Still holding her hand within his stiff fingers, he turned his face to the galaxy-stained sky. His offense at her words was tangible; he must be devoting a great deal of processing power to this sullen rebuke. “Sometimes you’re damn cold, Lieserl.”

Lethe, she thought. People. “No,” she said. “I just have a longer perspective than you.” She sighed. “Oh, come on, Mark. Show me the Ring,” she said.

The sculpture of string, driving itself into the heart of the scarred galaxy, was not symmetrical. It was in the form of a rough figure-of-eight; but each lobe of the figure was overlaid with more complex waveforms — a series of ripples, culminating in sharp, pointed cusps.

“Do you see it, Spinner?” Mark asked. “That is a loop of string nearly a thousand light-years wide.”

Spinner smiled. “That’s not a loop. That’s a knot.”

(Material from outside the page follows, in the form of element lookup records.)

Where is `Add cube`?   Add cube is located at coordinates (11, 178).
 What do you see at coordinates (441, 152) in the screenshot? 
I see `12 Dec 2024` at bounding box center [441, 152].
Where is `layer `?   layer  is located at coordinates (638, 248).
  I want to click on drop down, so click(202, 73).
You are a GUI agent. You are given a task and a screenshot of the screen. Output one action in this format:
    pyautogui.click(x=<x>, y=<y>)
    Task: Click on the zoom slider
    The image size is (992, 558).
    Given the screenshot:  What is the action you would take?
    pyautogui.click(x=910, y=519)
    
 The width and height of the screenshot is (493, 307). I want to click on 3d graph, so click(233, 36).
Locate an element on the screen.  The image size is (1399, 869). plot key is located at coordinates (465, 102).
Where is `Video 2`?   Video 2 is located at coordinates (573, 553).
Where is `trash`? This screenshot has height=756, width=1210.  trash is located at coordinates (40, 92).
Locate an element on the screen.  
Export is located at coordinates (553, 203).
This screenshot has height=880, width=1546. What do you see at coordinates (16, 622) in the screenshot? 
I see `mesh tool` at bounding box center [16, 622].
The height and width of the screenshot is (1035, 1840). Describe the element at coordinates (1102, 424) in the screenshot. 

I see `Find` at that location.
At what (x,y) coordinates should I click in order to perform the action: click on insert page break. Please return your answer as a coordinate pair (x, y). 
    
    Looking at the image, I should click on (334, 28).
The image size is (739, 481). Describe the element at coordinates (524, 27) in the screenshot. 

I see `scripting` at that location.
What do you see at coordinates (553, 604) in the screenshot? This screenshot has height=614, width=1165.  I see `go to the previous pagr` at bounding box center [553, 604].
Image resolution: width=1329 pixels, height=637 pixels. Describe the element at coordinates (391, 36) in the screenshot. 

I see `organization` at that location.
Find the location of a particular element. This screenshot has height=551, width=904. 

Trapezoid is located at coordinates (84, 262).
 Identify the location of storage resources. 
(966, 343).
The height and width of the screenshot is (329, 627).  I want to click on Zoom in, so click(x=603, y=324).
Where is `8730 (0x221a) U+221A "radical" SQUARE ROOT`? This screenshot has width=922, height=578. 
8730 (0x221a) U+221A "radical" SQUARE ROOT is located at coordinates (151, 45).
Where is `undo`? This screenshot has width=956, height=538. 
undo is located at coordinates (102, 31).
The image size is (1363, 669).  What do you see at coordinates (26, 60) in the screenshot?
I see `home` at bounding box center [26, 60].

“It’s moving toward the galactic core at over half the speed of light. It’s got the mass of a hundred billion stars… Can you believe that? It’s as massive as a medium-size galaxy itself. No wonder it’s cutting this swathe through the stars; the damn thing’s like a scythe, driving across the face of this galaxy.”

Louise laughed. “A knot. Knot-making is a skill, up there in the forest, isn’t it, Spinner? I’ll bet you’d have been proud to come up with a structure like that.”

“Actually,” Mark said, “and I hate to be pedantic, but that isn’t a knot, topologically speaking. If you could somehow stretch it out — straighten up the cusps and curves — you’d find it would deform into a simple loop. A circle.”

Spinner heard Garry Uvarov’s rasp. “And I hate to be a pedant, in my turn, but in fact a simple closed loop is a knot — called the trivial knot by topologists.”

“Thank you, Doctor,” Louise said drily.

Spinner frowned, peering at the detailed image of the string loop; in the false colors of her faceplate it was a tracery of blue, frozen against the remote background of the galaxy core. She realized now that she was looking at one projection of a complex three-dimensional object. Subvocally she called for a depth enhancement and change in perspective.

The loop seemed to loom toward her, lifting away from the starry background, and the string was thickened into a three-dimensional tubing, so that she could see shadows where one strand overlaid another.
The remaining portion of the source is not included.